As a one-box product (OTN+OCS), the equipment integrates functions such as WDM transport, ROADM, 40G, electrical T-bit cross-connection, cross-connections of any granularity in the range of 100M to 40G, ASON, and rich management and protection.
Transmission Equipment with High Integration and Ultra Capacity
The equipment is of high integration, which enables flexible service configuration. A network built with the equipment is easy to design, to expand, and to maintain, and requires a smaller number of spare parts.
The equipment supports access of massive services and centralized cross-connections and management of the services. This avoids assembly of multiple subracks.
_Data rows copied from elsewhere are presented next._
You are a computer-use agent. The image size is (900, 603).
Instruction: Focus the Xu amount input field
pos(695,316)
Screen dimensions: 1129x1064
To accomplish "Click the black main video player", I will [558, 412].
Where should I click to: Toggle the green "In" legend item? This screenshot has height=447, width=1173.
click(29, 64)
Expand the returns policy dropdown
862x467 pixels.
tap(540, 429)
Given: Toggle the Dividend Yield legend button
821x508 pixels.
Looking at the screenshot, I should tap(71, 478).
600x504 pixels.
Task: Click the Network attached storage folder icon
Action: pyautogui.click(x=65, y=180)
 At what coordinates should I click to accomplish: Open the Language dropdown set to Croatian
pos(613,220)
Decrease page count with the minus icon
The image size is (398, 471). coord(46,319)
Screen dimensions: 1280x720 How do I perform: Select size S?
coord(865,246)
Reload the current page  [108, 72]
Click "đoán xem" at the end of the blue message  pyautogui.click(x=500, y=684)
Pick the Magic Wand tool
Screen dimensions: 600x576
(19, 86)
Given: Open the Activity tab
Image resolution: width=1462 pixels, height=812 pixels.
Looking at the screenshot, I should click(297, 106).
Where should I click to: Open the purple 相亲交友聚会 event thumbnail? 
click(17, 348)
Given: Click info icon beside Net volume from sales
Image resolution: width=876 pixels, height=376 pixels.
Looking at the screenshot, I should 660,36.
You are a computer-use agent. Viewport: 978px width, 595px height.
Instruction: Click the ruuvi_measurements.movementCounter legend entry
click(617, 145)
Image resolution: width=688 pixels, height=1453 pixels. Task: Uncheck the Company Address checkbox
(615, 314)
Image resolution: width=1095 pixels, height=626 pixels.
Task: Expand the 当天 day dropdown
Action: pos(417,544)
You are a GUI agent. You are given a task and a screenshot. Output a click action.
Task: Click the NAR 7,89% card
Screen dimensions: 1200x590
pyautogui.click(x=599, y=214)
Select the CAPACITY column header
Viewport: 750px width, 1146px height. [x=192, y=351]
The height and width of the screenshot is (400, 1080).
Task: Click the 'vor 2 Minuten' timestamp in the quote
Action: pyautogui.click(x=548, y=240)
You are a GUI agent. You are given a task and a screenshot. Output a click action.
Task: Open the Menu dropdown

The equipment is of high integration. For example, one PID chip is integrated with tens of photoelectric components to achieve 12 x 10G transmission.
When used as an 80/40-channel system, the OptiX OSN 8800 supports:
* Service access over one channel of 2.5 Gbit/s, 10 Gbit/s, 40 Gbit/s.
* Transmission of 10 Gbit/s services over a distance of 5000 km, 40 Gbit/s services over a distance of 2000 km without electrical regeneration.
* Ultra long-haul transmission of 10 Gbit/s services over a 1 x 82 dB single span.
The OptiX OSN 8800 CWDM systems support service access over eight wavelengths. Each wavelength supports a maximum rate of 2.5 Gbit/s.
The ASIC and PID technologies enable design of a board with high density and help reduce power consumption of each port. Ultra cross-connections help reduce bridging at many ODF and also save space in telecommunications rooms.
The OptiX OSN 8800 T16 supports centralized cross-connections through a cross-connect board. The OptiX OSN 8800 T16 provides one type of cross-connection boards, that is, XCH. It supports hybrid cross-connections of ODU0, ODU1, ODU2, ODU3, and ODUflex signals, and supports a 640 Gbit/s cross-connect capacity to the maximum.
The OptiX OSN 8800 T32 supports centralized cross-connections through a cross-connect board. The OptiX OSN 8800 T32 provides one type of cross-connection boards, that is, XCH. It supports hybrid cross-connections of ODU0, ODU1, ODU2, ODU3, and ODUflex signals, and supports a 1.28 Tbit/s cross-connect capacity to the maximum.
The OptiX OSN 8800 T64 provides three types of cross-connect boards, that is, XCT, SXH and SXM. The XCT must be used together with SXH or SXM. The OptiX OSN 8800 T64 supports hybrid cross-connections of ODU0, ODU1, ODU2, ODU3, and ODUflex signals, and supports a 2.56 Tbit/s cross-connect capacity to the maximum.
Dynamic Optical-Layer Cross-Connections
Dynamic intra-ring grooming and inter-ring grooming can be realized using the ROADM board.
Dynamic optical layer grooming can be classified into intra-ring grooming and inter-ring grooming, or into two-dimensional grooming and multi-dimensional grooming.
Dimension refers to transmission direction. Two-dimensional grooming refers to wavelength grooming in two transmission directions. Multi-dimensional grooming refers to wavelength grooming in multiple transmission directions.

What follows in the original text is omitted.